• _Stated task_
Could you echo everything in the listing from the line containing "Given: Jump to the Book step tab" down to the line containing "Looking at the screenshot, I should [x=230, y=49].", with both of those lines included and every character unchanged?

• _Record list_
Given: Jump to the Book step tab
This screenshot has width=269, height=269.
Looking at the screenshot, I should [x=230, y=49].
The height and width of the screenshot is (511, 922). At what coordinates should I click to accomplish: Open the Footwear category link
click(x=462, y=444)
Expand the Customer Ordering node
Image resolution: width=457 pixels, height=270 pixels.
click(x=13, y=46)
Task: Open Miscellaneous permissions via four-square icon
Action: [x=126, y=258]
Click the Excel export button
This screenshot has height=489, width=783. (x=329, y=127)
---
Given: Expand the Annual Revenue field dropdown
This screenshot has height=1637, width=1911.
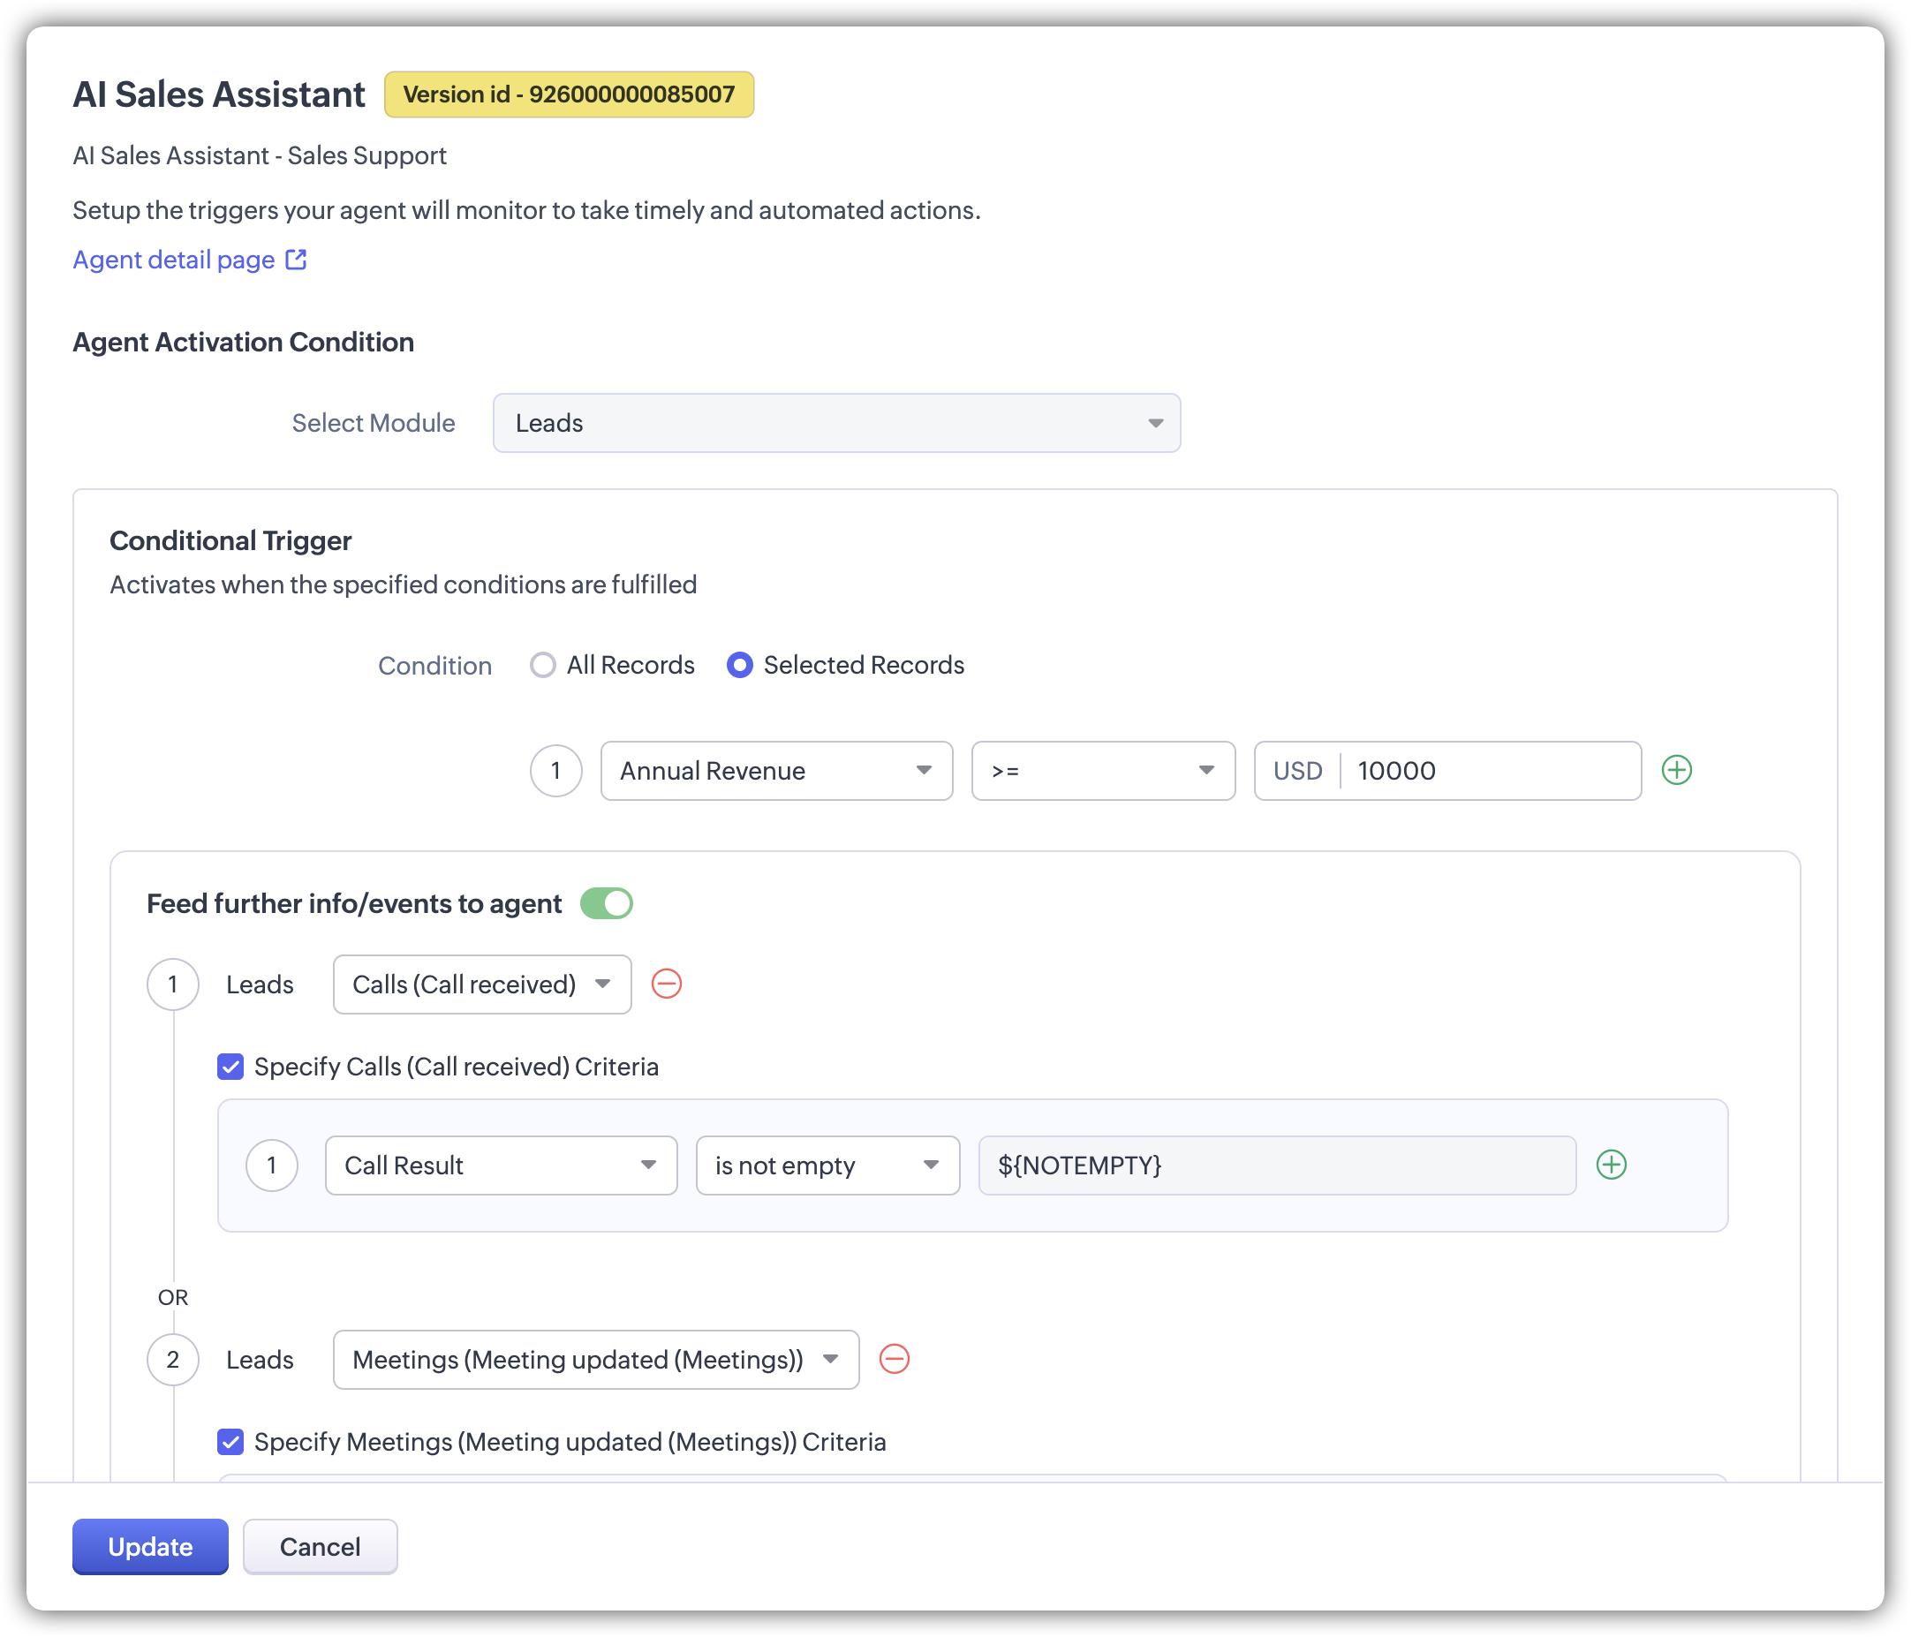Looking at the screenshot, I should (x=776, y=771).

• _Solution to this problem_
Given: Jump to the Book step tab
This screenshot has width=269, height=269.
Looking at the screenshot, I should [x=230, y=49].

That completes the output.